■ TO DO: Restate the records in full and exactly, with no images included.
--- START ---
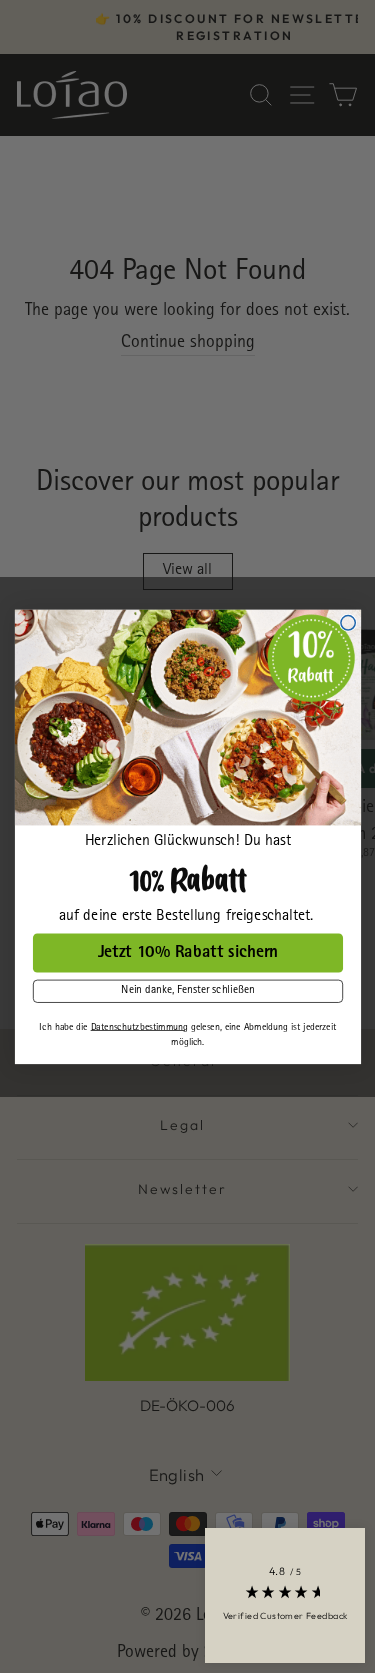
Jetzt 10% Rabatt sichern (187, 952)
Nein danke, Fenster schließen (187, 991)
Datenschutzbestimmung (138, 1027)
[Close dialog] (347, 622)
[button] (285, 1595)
--- END ---
■ WRITTEN RESPONSE:
Jetzt 10% Rabatt sichern (187, 952)
Nein danke, Fenster schließen (187, 991)
Datenschutzbestimmung (138, 1027)
[Close dialog] (347, 622)
[button] (285, 1595)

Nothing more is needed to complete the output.